Digital innovation is a top priority for British luxury brands this year, with mobile commerce becoming an increasingly important focus, according to a new report from Walpole British Luxury and Ledbury Research.

The 2013 UK Luxury Benchmark study found that despite uncertain economic times in Europe, 83 percent of brands expect to see a rise in sales this year and the British luxury sector is on track to grow 12 percent this year as well. British luxury marketers are looking to keep their brands fresh by focusing on innovation, but a significant challenge will be joining their traditional values with the desires of the younger generations.

“The luxury landscape is changing and two of the most important challenges facing British luxury businesses in 2013 are maintaining product quality and reaching the next generation of consumers,” said Julia Carrick, chief executive at Walpole, London.

“Almost all of the surveyed brands believe that reaching the next generation will be a challenge to some degree and luxury brands must work to innovate their offering, whilst continuing to make quality, original and well-crafted products,” she said.

“This is particularly important with the demise in popularity of brand logos.”

The fourth UK Luxury Benchmark was produced by market research firm Ledbury Research in collaboration with industry trade body Walpole British Luxury, which represents brands including Burberry, Harrods and Jimmy Choo.

The survey was taken during the first quarter of 2013 by 78 senior-level marketing professionals at British luxury brands, 24 percent of whom work for apparel, footwear and accessories brands, 19 percent of whom work for travel and hospitality brands and 18 percent of whom work for jewelry and watch brands.

Growth potential

The report found that the British luxury sector could just about double in size in the next five years, bringing it from $10.2 billion in 2012 to $18.9 billion in 2017. Also, the sector is forecast to have double-digit growth each year for the next five years.

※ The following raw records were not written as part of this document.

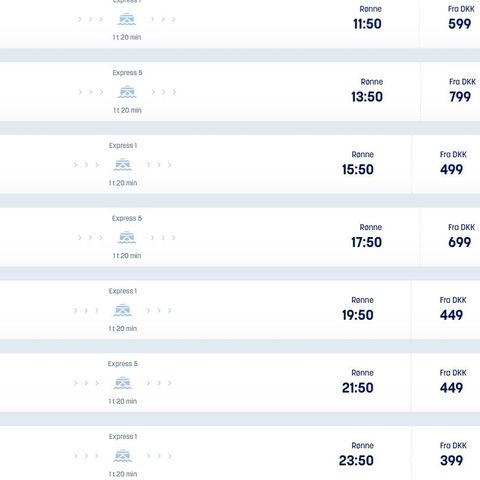Viewport: 480px width, 480px height.
Task: Choose the Fra DKK 699 fare
Action: pyautogui.click(x=461, y=236)
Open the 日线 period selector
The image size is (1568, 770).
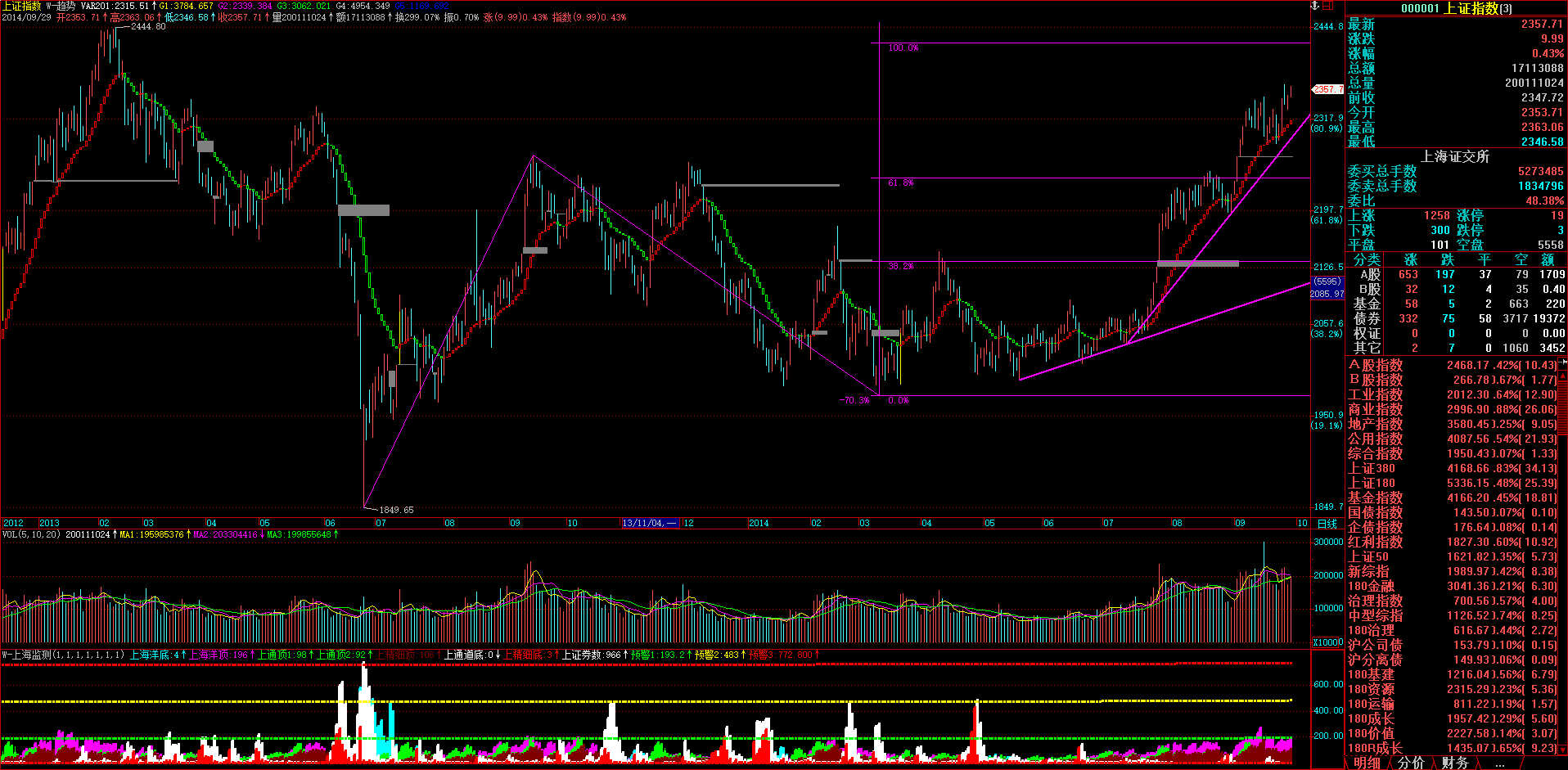tap(1327, 524)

In 2013, the British luxury sector is set to grow 12 percent to $11.5 billion.

London remains the leading city for generating sales among brands in this sector in Britain. But 81 percent of these marketers have a presence outside of the city.

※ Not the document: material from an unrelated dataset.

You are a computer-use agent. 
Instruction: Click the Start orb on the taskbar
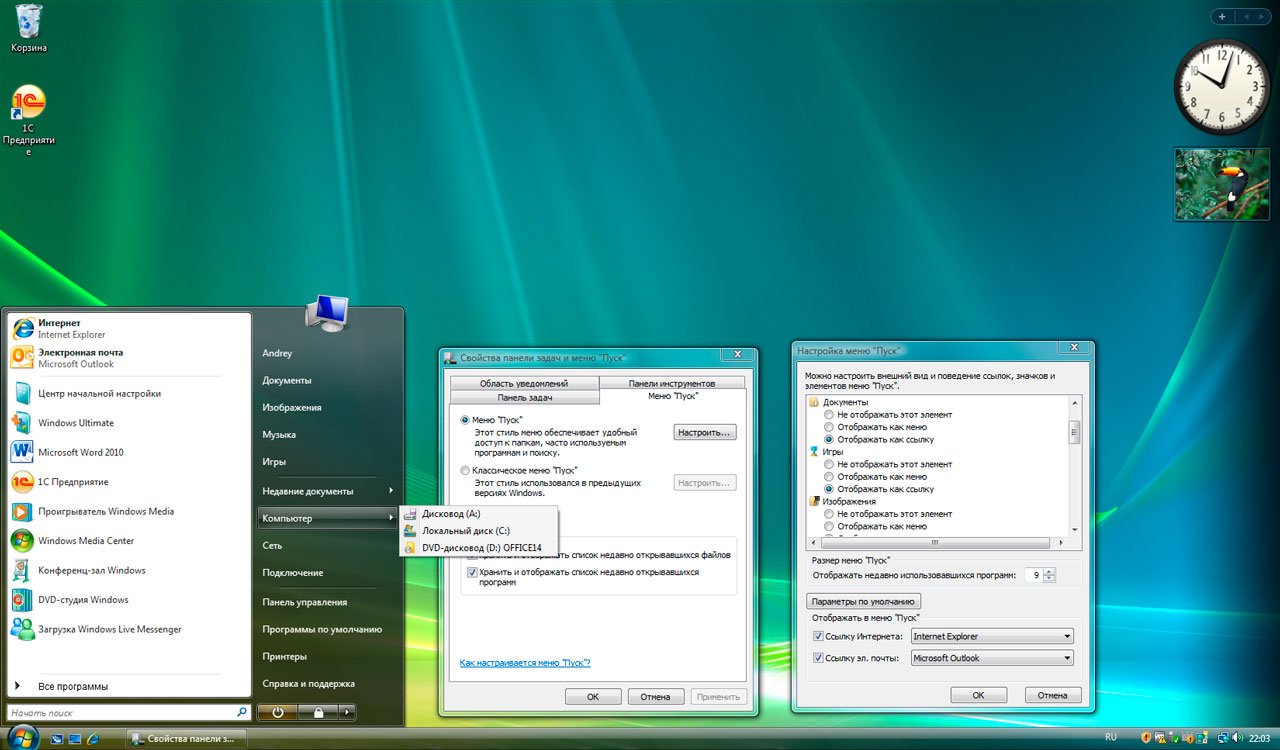22,738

Manchester, England, generated the most luxury sales in 2012, according to 24 percent of respondents.

Also, Edinburgh, Scotland, was another lucrative market for luxury last year.

Respondents also reported demand for luxury in cities such as Birmingham and York, both England; and Glasgow, Scotland.

In addition, 64 percent of respondents are specifically targeting tourists with methods such as offering foreign payment methods and hiring foreign language-speaking staff.

U.S. tourists are the most important foreign group to British luxury brands, but Chinese tourists are the fastest growing group of shoppers in Britain.

Outside of their home market, the BRIC countries – Brazil, India, Russia and China – are key markets for growth for British luxury brands.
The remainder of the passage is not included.